= Beginning of Section =

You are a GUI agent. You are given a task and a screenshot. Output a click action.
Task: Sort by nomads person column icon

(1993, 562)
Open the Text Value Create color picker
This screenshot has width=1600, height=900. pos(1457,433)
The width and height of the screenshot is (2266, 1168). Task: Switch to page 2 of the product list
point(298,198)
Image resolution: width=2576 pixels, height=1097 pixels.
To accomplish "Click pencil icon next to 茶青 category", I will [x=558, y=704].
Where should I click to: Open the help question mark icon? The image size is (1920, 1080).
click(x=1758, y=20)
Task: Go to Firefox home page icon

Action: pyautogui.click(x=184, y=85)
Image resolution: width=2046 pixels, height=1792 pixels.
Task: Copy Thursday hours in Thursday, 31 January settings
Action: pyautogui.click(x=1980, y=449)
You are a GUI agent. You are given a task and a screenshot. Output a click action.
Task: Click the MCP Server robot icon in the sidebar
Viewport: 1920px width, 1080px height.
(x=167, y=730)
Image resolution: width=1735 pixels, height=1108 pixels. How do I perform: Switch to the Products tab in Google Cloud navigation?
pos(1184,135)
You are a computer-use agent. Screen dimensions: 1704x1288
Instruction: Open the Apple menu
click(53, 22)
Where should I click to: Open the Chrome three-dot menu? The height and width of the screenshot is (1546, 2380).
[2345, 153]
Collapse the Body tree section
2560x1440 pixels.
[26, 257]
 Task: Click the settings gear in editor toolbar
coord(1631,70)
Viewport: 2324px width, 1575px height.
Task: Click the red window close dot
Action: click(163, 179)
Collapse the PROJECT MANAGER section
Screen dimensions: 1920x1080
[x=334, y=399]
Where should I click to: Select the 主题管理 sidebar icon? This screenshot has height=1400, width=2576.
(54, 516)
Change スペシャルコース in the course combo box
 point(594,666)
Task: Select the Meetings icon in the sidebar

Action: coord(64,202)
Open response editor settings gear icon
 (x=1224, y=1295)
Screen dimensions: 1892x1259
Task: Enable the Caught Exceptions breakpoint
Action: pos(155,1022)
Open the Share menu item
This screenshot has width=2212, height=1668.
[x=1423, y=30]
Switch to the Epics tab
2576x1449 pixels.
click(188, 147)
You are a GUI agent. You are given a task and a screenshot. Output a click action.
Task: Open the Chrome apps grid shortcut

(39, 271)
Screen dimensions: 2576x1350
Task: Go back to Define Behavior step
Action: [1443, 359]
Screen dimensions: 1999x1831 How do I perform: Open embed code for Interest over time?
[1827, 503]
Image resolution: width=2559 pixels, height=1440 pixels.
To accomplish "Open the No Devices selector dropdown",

= End of Section =

▶ [Work item] Word for word, please return the lines from the one containing "Collapse the PROJECT MANAGER section" through the end of the listing, both ends included, and nothing else.

▶ [Task result]
Collapse the PROJECT MANAGER section
Screen dimensions: 1920x1080
[x=334, y=399]
Where should I click to: Select the 主题管理 sidebar icon? This screenshot has height=1400, width=2576.
(54, 516)
Change スペシャルコース in the course combo box
 point(594,666)
Task: Select the Meetings icon in the sidebar

Action: coord(64,202)
Open response editor settings gear icon
 (x=1224, y=1295)
Screen dimensions: 1892x1259
Task: Enable the Caught Exceptions breakpoint
Action: pos(155,1022)
Open the Share menu item
This screenshot has width=2212, height=1668.
[x=1423, y=30]
Switch to the Epics tab
2576x1449 pixels.
click(188, 147)
You are a GUI agent. You are given a task and a screenshot. Output a click action.
Task: Open the Chrome apps grid shortcut

(39, 271)
Screen dimensions: 2576x1350
Task: Go back to Define Behavior step
Action: [1443, 359]
Screen dimensions: 1999x1831 How do I perform: Open embed code for Interest over time?
[1827, 503]
Image resolution: width=2559 pixels, height=1440 pixels.
To accomplish "Open the No Devices selector dropdown",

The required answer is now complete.